> **RECORDS SUPPLIED**:
════════════════════

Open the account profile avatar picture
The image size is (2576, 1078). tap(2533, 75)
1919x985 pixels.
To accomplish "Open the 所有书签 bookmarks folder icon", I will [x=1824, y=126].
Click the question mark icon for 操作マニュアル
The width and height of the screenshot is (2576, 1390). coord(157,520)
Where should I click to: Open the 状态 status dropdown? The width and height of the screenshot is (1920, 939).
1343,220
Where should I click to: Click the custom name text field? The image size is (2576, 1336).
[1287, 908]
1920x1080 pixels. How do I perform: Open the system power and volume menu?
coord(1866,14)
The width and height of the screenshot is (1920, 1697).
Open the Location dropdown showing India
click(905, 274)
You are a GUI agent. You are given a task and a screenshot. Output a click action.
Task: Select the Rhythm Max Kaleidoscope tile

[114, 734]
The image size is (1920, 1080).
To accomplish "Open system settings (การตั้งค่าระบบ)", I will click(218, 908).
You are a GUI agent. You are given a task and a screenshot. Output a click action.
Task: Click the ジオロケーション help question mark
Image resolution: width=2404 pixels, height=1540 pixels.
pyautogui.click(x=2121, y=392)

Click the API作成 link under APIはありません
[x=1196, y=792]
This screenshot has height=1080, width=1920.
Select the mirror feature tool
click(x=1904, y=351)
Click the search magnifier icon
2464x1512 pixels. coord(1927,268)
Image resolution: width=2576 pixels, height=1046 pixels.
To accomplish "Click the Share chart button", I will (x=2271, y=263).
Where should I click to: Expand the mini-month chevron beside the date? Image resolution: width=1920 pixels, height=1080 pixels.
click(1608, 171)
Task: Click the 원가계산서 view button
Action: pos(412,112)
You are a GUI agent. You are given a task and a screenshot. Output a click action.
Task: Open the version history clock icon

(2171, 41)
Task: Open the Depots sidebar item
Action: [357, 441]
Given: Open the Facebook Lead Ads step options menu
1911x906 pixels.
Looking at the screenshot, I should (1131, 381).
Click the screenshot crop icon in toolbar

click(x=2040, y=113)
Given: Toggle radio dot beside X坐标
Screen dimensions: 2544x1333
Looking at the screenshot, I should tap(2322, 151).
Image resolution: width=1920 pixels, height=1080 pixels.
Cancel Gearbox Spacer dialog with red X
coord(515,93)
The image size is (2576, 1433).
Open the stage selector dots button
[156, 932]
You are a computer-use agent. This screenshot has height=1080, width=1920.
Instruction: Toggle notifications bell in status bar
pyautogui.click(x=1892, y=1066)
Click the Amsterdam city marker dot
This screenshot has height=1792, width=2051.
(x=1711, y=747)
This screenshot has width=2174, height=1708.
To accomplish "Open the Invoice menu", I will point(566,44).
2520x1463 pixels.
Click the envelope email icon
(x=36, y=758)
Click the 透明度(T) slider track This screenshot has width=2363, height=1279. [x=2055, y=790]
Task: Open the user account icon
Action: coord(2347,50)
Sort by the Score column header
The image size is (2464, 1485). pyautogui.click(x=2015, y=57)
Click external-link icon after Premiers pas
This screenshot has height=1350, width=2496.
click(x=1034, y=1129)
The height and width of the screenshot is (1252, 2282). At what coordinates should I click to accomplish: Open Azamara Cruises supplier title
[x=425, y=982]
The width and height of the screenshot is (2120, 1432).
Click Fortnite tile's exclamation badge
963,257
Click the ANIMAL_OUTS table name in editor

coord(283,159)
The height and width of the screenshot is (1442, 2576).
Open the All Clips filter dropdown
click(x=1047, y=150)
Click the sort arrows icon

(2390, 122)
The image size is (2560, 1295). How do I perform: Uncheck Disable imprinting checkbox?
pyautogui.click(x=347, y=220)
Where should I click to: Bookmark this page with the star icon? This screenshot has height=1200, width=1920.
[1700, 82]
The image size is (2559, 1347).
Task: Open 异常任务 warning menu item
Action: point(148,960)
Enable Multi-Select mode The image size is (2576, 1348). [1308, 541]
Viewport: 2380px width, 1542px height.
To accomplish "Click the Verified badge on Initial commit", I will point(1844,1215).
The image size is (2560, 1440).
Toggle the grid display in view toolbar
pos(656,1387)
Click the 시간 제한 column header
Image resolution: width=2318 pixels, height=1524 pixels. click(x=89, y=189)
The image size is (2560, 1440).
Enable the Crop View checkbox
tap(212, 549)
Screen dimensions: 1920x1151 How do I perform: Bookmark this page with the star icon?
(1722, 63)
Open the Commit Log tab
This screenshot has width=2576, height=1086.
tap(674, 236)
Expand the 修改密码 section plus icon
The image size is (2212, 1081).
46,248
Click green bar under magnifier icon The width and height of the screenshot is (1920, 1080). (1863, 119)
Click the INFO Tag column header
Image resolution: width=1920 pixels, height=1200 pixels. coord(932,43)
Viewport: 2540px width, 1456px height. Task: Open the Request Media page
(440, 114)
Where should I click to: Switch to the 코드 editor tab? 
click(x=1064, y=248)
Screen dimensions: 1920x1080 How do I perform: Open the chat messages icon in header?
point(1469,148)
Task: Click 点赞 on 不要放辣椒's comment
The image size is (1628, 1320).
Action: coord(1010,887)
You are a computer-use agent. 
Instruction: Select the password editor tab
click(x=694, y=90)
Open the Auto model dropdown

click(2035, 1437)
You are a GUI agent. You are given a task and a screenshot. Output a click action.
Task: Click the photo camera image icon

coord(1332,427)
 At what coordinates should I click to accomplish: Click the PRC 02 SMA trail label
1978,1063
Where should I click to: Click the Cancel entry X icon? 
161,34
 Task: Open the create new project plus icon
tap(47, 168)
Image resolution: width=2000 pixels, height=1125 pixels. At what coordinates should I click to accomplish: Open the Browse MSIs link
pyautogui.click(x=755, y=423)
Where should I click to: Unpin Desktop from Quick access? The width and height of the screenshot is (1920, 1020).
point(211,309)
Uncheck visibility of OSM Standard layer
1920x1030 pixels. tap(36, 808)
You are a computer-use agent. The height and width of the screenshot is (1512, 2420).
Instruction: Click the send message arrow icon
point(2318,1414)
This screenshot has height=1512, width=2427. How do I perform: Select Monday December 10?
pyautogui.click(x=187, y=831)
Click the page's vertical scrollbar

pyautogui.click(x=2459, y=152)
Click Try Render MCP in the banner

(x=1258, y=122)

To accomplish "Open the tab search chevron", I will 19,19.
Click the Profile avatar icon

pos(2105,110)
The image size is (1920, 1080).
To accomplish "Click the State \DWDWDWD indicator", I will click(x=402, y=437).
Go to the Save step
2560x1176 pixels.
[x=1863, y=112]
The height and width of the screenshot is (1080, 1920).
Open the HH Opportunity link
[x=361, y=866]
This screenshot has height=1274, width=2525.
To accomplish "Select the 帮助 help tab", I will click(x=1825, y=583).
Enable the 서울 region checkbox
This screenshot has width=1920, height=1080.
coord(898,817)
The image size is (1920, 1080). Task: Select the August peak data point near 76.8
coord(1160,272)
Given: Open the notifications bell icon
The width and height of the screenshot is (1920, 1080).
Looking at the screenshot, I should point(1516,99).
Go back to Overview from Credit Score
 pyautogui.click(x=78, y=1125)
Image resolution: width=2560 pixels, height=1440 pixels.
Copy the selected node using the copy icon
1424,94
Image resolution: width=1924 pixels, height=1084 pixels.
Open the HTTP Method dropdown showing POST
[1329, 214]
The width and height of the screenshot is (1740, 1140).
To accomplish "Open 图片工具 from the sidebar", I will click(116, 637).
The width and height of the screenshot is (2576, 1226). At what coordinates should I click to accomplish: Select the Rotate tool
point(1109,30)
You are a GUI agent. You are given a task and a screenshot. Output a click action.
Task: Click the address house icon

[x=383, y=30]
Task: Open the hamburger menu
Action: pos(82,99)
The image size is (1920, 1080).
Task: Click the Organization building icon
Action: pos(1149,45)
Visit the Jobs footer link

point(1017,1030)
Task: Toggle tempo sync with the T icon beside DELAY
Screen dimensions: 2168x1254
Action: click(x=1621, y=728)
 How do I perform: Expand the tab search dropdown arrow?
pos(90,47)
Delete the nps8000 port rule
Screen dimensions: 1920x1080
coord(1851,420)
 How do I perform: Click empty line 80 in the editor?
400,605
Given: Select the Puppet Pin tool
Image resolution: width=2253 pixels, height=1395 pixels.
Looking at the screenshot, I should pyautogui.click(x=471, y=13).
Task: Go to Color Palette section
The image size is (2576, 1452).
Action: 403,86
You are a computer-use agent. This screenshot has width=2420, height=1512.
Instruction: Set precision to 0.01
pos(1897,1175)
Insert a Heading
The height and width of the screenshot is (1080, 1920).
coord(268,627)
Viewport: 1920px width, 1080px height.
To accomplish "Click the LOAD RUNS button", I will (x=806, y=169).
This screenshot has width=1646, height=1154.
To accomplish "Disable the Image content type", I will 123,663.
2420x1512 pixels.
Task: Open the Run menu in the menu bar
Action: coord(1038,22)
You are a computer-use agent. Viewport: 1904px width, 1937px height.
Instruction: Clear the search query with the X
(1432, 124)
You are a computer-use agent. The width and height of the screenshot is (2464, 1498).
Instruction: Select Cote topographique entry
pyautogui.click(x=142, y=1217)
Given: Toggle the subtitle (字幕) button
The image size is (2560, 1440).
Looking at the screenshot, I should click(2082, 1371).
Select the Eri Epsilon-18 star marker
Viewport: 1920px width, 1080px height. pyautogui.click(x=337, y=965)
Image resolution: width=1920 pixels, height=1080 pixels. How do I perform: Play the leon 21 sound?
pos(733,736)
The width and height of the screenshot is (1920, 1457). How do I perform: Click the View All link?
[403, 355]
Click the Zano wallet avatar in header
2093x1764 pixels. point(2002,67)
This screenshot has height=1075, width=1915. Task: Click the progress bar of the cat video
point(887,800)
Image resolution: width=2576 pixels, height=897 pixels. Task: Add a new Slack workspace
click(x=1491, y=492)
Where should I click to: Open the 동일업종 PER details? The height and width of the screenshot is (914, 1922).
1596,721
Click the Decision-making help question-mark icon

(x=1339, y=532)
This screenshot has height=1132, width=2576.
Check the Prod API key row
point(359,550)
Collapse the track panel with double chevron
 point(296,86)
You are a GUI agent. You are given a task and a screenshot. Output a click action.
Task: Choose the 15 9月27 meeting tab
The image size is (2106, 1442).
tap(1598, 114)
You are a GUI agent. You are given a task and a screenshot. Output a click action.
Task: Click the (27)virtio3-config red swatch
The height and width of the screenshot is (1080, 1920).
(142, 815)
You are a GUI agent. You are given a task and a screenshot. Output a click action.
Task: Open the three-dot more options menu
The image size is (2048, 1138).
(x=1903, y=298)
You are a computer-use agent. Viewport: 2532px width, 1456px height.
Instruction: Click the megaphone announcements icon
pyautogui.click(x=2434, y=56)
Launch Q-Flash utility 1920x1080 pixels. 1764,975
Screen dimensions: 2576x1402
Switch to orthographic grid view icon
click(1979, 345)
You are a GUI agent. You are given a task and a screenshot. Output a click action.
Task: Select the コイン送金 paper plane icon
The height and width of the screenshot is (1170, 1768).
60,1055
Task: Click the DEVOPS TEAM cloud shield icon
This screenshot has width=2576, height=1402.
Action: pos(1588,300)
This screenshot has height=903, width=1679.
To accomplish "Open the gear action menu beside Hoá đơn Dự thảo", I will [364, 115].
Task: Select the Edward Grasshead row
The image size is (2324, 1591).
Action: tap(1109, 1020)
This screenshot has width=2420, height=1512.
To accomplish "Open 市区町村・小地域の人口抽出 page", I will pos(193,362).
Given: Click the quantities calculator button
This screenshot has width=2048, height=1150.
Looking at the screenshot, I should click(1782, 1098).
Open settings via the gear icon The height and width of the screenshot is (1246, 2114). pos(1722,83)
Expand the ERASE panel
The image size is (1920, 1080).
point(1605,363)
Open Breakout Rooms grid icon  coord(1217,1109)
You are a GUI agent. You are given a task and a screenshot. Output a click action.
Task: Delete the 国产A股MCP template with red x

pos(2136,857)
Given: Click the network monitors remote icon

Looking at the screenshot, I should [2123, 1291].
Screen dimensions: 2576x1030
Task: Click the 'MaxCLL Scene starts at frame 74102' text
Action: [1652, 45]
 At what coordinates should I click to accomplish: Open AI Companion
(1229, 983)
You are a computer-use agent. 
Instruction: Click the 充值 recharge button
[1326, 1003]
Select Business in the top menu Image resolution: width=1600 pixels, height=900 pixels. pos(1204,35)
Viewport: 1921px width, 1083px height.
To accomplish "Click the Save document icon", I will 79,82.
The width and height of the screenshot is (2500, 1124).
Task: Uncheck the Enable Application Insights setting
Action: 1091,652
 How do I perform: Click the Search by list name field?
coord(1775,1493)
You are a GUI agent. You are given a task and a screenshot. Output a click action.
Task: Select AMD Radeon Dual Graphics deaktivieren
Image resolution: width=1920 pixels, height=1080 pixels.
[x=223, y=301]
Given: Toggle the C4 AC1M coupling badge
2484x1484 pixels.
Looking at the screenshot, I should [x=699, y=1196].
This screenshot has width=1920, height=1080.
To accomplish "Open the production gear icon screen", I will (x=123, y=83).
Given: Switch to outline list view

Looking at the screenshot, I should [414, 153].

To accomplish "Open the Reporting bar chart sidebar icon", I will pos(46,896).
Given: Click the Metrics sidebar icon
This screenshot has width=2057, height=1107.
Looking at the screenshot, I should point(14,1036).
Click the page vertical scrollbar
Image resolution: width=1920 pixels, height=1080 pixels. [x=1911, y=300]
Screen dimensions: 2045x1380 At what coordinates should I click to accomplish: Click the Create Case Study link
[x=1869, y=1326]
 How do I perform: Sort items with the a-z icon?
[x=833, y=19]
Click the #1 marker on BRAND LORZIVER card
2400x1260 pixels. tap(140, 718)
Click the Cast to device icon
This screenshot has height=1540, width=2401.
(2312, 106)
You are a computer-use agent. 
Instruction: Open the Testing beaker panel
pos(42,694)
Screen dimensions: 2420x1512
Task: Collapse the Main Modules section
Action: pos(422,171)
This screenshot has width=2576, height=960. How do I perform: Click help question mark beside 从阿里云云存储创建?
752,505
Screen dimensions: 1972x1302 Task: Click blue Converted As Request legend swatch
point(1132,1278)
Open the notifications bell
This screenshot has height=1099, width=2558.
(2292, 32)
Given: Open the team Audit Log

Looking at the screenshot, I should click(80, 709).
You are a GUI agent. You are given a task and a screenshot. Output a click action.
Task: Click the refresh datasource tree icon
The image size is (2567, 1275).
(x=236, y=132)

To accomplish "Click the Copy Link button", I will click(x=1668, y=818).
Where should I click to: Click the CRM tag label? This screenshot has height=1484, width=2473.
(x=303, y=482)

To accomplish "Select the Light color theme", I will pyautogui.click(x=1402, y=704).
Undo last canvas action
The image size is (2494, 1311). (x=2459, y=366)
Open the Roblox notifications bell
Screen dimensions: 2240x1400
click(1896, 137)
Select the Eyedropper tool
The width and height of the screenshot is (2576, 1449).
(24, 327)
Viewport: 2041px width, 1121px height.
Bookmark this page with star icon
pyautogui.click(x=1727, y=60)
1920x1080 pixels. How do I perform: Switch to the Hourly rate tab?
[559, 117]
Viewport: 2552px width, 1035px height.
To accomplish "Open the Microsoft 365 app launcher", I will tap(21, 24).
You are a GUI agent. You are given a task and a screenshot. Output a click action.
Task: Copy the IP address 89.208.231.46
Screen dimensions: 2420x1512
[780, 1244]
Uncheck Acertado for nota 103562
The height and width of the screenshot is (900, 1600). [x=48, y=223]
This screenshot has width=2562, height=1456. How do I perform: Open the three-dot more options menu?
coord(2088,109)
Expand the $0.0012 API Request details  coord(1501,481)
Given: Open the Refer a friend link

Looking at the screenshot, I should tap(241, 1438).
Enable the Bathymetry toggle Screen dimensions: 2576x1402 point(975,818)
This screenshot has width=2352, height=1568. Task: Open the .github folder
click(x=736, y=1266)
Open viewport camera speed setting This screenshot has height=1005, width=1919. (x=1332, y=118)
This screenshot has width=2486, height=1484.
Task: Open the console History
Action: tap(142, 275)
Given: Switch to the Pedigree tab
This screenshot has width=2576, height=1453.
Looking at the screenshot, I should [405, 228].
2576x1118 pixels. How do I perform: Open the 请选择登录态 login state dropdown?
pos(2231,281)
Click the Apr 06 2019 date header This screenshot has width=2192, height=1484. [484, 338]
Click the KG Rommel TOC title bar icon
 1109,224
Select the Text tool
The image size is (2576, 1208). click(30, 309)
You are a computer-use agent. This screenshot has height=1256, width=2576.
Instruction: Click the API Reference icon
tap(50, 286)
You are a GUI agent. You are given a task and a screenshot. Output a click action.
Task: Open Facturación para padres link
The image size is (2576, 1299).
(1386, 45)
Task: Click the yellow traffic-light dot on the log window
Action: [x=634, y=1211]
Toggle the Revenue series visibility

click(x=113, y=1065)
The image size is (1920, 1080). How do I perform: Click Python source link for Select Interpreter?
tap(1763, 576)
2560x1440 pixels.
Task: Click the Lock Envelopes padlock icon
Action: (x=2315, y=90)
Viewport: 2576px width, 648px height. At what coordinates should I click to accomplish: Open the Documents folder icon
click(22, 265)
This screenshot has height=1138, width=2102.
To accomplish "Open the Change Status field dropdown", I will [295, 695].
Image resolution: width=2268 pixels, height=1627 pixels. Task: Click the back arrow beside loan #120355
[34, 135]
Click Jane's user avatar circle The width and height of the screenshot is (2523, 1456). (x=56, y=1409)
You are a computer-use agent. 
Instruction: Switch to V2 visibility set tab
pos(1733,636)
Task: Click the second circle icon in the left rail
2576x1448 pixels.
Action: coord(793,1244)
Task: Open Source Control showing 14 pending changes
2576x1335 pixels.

════════════════════

Begin at the line above that has "Open the Auto model dropdown" and stop after the line that has "Image resolution: width=1924", copying each line exactly and adding nothing else.

> **ANSWER SECTION**:
Open the Auto model dropdown

click(2035, 1437)
You are a GUI agent. You are given a task and a screenshot. Output a click action.
Task: Click the photo camera image icon

coord(1332,427)
 At what coordinates should I click to accomplish: Click the PRC 02 SMA trail label
1978,1063
Where should I click to: Click the Cancel entry X icon? 
161,34
 Task: Open the create new project plus icon
tap(47, 168)
Image resolution: width=2000 pixels, height=1125 pixels. At what coordinates should I click to accomplish: Open the Browse MSIs link
pyautogui.click(x=755, y=423)
Where should I click to: Unpin Desktop from Quick access? The width and height of the screenshot is (1920, 1020).
point(211,309)
Uncheck visibility of OSM Standard layer
1920x1030 pixels. tap(36, 808)
You are a computer-use agent. The height and width of the screenshot is (1512, 2420).
Instruction: Click the send message arrow icon
point(2318,1414)
This screenshot has height=1512, width=2427. How do I perform: Select Monday December 10?
pyautogui.click(x=187, y=831)
Click the page's vertical scrollbar

pyautogui.click(x=2459, y=152)
Click Try Render MCP in the banner

(x=1258, y=122)

To accomplish "Open the tab search chevron", I will 19,19.
Click the Profile avatar icon

pos(2105,110)
The image size is (1920, 1080).
To accomplish "Click the State \DWDWDWD indicator", I will click(x=402, y=437).
Go to the Save step
2560x1176 pixels.
[x=1863, y=112]
The height and width of the screenshot is (1080, 1920).
Open the HH Opportunity link
[x=361, y=866]
This screenshot has height=1274, width=2525.
To accomplish "Select the 帮助 help tab", I will click(x=1825, y=583).
Enable the 서울 region checkbox
This screenshot has width=1920, height=1080.
coord(898,817)
The image size is (1920, 1080). Task: Select the August peak data point near 76.8
coord(1160,272)
Given: Open the notifications bell icon
The width and height of the screenshot is (1920, 1080).
Looking at the screenshot, I should point(1516,99).
Go back to Overview from Credit Score
 pyautogui.click(x=78, y=1125)
Image resolution: width=2560 pixels, height=1440 pixels.
Copy the selected node using the copy icon
1424,94
Image resolution: width=1924 pixels, height=1084 pixels.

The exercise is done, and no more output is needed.